The study’s key findings were that:
Consumers demand cost information and mobile-friendly websites
Consumers seek improvements to information about cost of care, accessibility, and comparisons
Caregivers use the most health care information but struggle to find resources to help themselves
Uninsured people have greater difficulty accessing health care information
Spanish speaking people struggle with language barriers, and rely on friends and family to offer advice and remedies
Patients who feel disrespected by providers are less likely to trust health care information or follow medical advice.
For the poll, Altarum Institute interviewed 4,068 consumers via a mail and web survey, and conducted interviews and focus groups with 65 consumers. Research was fielded between June and August 2016.
Health Populi’s Hot Points: The role of respect in the relationship between patient-consumer and provider cannot be underestimated, based on the clinical evidence found in this study. Specifically: feeling disrespected was linked to medication non-adherence.
Thirty-two percent of people without health insurance feel disrespected, this study found. People who are sicker tend to feel less respected, as well as those with lower incomes.
The Rodney Dangerfield feeling of “can’t get respect” leads to health consumers being three times less likely to trust information provided by their doctors. Furthermore, patients who feel disrespected by providers are twice as likely to be non-adherent to medication regimens. For example, people with diabetes (PWD) who do not feel respected are one-third more likely to have poorly-controlled diabetes compared with PWDs who feel respect from their providers.
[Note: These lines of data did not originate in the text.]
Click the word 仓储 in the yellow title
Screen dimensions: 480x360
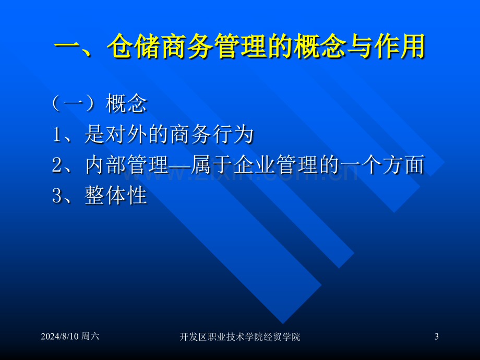tap(134, 46)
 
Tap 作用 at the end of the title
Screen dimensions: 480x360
tap(398, 46)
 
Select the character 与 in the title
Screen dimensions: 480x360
tap(358, 46)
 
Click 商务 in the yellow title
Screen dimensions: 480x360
tap(187, 46)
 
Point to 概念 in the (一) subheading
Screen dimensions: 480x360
tap(126, 103)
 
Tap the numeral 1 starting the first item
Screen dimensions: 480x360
tap(57, 135)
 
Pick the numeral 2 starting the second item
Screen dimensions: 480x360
tap(57, 165)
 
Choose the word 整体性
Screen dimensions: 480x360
tap(116, 195)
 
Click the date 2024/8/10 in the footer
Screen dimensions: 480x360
tap(59, 337)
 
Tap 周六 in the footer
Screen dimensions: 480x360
tap(90, 337)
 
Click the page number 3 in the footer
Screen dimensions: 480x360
tap(437, 337)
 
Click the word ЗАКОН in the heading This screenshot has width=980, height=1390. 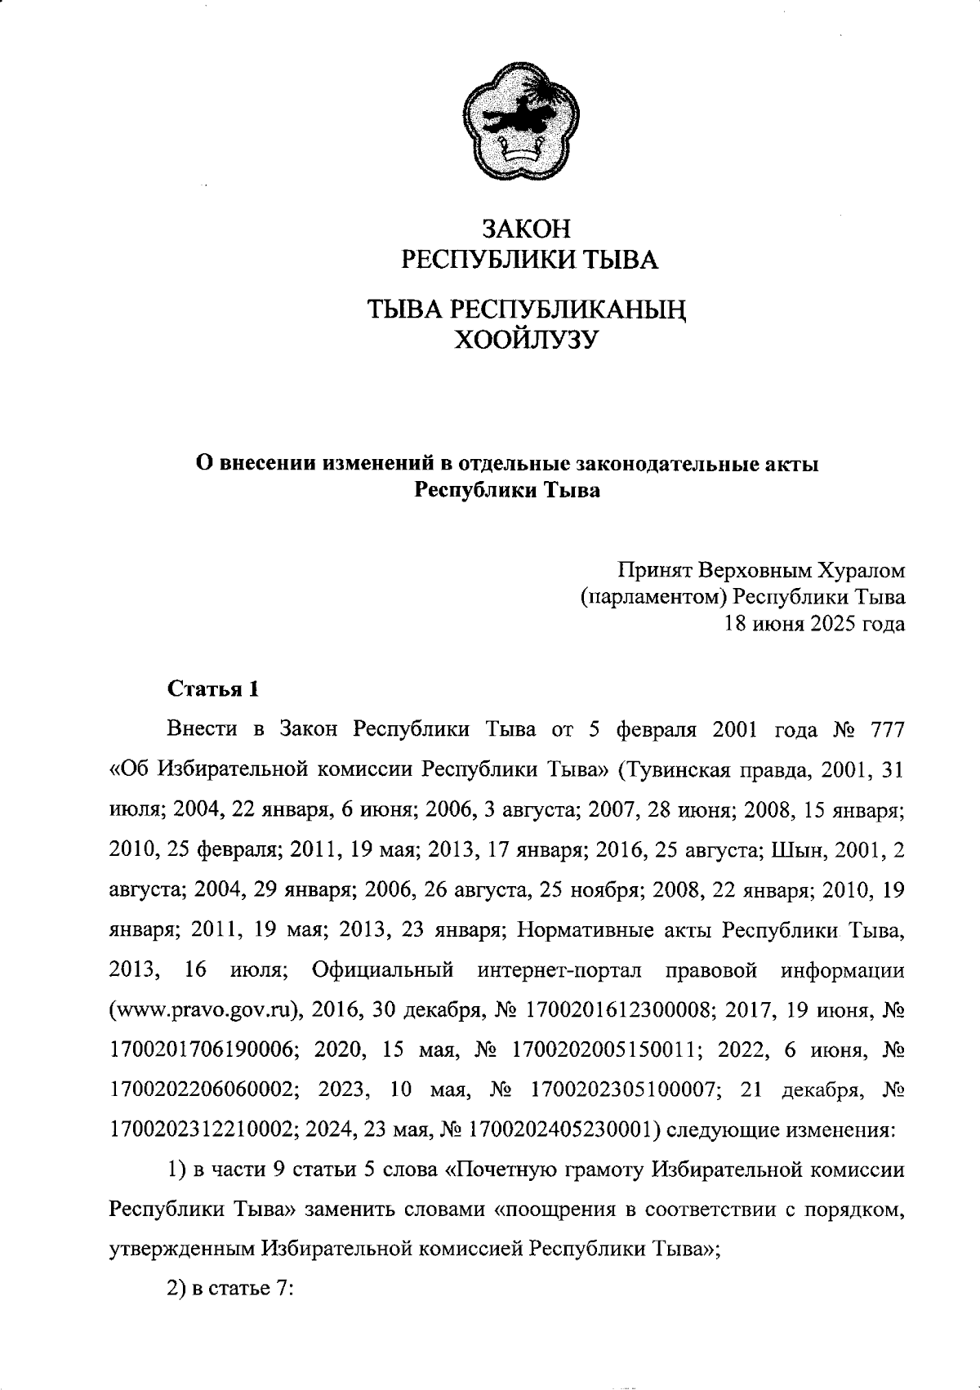[526, 228]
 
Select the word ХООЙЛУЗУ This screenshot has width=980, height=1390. [526, 338]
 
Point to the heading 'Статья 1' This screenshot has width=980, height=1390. [213, 689]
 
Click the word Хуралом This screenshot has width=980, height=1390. [858, 569]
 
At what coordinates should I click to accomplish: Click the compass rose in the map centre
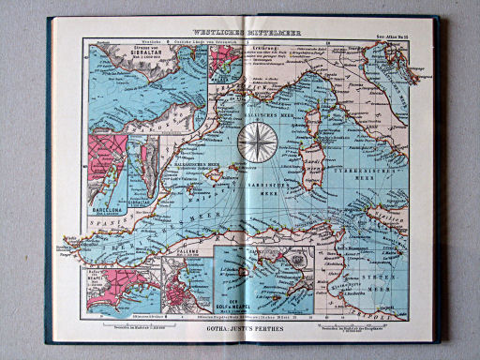pyautogui.click(x=254, y=142)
User-centered design is mandatory for the health information economy. Health information portals are poorly utilized because they lack good design informed by patients’ values, digital literacy, and life-flows. Empathy is part of this ethos. The report notes that, “Good patient-provider relationships are not just part of good bedside manner…positive patient-provider relationships should be considered a medical priority, and should be encouraged through training, education and, potentially, compensation changes.”
Throughout the health/care ecosystem, as we work to incorporate health in all policies and cultures of health, we must be mindful that empathy, caring, and respect are key ingredients in user-centered design. Check out the approach of Dignity Health’s #hellohumankindness as an example of branding and delivering on empathy in healthcare.